Osmanlı halkının kuşlara kolayca su bulmaları ve içmeleri için mezar taşlarına kuş havuzları koydurduklarını Mimar Sinan’nın kendi köyü Agırnas’ta yaptığı vakfın vakfiyesinde hayvanların su içmesi ve dinlenmesi için çeşmenin etrafındaki 45.000.m’2 araziyi vakfettiğini Bursa’da ayakkabıcılar çarşısının ortasında sakat hayvanlar için Darülacaze yeri yapıldığını 19.yy ‘da Bursa’da dünyanın ilk ve tek leylek hastanesi “Gurabahane-İ Laklakan”(Leylekler Bakımevi) kurulduğunu;
Sultan 2.Beyazıd’in Beyazid Camii’nin inşaası esnasında (1501/1505) tesis edilen Beyazid Vakfiyesinde kuşlar için her yıl harcanmak üzere 30(otuz) altın lira yem parası tahsis ettirdiğini;
İstanbul Eyüp Sultan Camii bahçesinde sürüsüne katılamayan sakat leyleklerle ilgilenen vakfın asırlarca hizmet verdiğini, Osmanlıda kuşlara duyulan merhametin günlük hayattaki en güzel bir yansıması da kuş satın alıp azat etmek âdeti olduğunu göçmen kuşların yavrularına “Her yıl aynı yere tünediklerini” dokunulmayarak muhafaza edildiğini;
Fransız Seyyah 1656’da İstanbul’da yaşayan Türklerin hayvan sevgisiyle ilgili kendisini hayrete bırakan izlenimleri olduğunu,
17. Yüzyılda gezgin Jean de Mont’un “Türklerin hayırları hayvanlar için bile geçerlidir” dediğini,
19. Yüzyılda Alman Meraşali Moltke anılarında “Üsküdarda hizmet veren kedi hastanesi bulunduğunu yazdığını,
Avukat GUER’in anılarında “Müslüman Türk’ün şefkati hayvanlara bile şamildir” diye yazdığını,
Bu örneklerin daha da çoğaltılabileceğini söylediler.

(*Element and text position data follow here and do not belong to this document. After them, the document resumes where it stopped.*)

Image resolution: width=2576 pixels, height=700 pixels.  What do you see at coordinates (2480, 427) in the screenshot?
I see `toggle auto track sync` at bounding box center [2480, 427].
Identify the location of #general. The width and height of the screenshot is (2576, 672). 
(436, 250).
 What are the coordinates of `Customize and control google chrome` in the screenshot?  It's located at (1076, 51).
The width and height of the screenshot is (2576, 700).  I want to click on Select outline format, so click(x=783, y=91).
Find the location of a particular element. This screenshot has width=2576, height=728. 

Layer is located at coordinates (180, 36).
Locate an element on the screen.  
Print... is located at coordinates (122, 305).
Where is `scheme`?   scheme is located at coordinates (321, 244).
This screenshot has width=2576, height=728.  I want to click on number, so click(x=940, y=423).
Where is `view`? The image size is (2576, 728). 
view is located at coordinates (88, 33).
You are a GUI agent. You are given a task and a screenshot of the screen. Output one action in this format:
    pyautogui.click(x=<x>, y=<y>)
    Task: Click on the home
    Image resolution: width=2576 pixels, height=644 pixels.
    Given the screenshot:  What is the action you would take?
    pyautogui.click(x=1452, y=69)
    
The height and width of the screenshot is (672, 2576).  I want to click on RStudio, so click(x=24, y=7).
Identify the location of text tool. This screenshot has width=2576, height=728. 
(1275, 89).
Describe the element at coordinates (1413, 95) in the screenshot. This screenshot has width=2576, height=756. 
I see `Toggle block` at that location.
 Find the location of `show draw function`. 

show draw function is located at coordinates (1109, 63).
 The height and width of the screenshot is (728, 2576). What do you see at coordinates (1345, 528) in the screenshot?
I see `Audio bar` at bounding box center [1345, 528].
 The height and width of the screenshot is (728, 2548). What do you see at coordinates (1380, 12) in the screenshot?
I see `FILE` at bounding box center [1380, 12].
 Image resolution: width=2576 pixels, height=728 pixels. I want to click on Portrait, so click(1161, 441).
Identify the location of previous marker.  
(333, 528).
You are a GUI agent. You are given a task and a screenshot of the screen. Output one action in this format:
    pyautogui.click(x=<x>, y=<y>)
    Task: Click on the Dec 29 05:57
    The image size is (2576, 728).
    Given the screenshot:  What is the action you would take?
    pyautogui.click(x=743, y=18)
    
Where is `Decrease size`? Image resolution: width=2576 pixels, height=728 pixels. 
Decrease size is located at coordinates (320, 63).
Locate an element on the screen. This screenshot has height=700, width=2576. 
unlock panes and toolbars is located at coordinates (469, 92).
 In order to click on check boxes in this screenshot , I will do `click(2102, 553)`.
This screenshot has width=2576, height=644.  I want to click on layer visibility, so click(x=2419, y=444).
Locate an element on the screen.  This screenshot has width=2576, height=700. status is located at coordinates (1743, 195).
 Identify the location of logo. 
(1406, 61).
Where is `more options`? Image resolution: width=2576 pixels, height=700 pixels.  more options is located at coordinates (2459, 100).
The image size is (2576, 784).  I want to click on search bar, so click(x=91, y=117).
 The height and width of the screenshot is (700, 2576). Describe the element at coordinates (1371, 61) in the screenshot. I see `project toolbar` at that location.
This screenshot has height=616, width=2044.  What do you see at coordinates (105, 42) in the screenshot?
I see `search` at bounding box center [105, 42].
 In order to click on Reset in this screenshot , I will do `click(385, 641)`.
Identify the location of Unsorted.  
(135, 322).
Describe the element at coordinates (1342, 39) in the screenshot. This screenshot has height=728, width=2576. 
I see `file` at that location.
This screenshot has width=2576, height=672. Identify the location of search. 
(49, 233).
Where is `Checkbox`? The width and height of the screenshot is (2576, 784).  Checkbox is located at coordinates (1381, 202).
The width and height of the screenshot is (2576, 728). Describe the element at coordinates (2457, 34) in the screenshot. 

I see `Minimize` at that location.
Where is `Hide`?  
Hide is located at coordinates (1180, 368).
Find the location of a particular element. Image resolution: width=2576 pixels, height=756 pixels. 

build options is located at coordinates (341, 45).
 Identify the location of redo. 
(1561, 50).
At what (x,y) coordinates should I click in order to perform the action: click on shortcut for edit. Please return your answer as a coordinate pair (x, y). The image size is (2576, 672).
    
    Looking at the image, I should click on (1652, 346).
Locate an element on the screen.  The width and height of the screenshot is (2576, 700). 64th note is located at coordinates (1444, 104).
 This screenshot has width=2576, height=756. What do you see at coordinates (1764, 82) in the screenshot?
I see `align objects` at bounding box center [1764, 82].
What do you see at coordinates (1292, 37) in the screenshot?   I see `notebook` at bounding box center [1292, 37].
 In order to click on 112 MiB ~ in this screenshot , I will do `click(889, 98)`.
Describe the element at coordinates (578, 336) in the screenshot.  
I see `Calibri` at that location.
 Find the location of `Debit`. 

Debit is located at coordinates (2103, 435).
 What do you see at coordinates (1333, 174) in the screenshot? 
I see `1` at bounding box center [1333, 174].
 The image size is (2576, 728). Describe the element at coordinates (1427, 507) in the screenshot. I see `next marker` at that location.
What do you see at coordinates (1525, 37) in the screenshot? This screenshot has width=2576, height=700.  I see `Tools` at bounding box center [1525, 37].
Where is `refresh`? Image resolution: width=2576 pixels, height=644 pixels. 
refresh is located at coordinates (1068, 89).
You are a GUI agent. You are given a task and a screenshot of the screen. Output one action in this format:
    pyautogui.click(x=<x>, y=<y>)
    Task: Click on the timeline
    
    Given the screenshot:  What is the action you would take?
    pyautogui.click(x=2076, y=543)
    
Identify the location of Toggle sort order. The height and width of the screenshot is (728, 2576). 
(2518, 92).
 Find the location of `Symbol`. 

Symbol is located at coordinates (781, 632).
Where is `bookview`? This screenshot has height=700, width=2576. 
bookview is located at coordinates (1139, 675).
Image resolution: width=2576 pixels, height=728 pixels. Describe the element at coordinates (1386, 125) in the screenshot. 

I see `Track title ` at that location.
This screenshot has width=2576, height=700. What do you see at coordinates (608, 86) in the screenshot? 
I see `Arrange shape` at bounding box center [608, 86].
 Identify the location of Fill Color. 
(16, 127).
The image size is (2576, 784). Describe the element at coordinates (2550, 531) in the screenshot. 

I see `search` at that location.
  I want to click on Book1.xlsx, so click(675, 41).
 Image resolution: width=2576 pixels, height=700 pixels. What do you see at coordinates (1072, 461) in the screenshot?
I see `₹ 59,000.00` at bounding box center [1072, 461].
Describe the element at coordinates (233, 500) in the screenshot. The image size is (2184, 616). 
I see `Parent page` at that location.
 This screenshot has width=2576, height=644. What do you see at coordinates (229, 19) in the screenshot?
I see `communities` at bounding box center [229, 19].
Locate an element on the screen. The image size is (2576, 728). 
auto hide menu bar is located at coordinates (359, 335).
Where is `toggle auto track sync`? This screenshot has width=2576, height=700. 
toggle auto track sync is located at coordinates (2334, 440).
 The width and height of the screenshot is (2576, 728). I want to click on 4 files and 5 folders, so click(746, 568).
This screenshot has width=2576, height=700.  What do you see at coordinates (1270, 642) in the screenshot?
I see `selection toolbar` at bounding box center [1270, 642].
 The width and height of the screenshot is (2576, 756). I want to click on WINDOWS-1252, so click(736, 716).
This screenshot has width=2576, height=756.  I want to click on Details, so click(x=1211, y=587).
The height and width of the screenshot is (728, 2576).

Kuşlara ve diğer hayvanlara ecdadımızın gösterdiği ilgi ve alakanın sağlanması amacıyla her zaman bizden desteğini esirgemeyen idari Personel ile görüştük. KUŞ YEMLEME PROJESİ’nin hayata geçmesinde emeği geçen bütün çalışanlara teşekkür ettiklerini ifade ettiler.
En önemlisi de öğrencilerin “Rezzak olan Allah’ın kuşların rızkını bizimle kuşlara ulaştırıyor” sözü bizi çok duygulandırdı.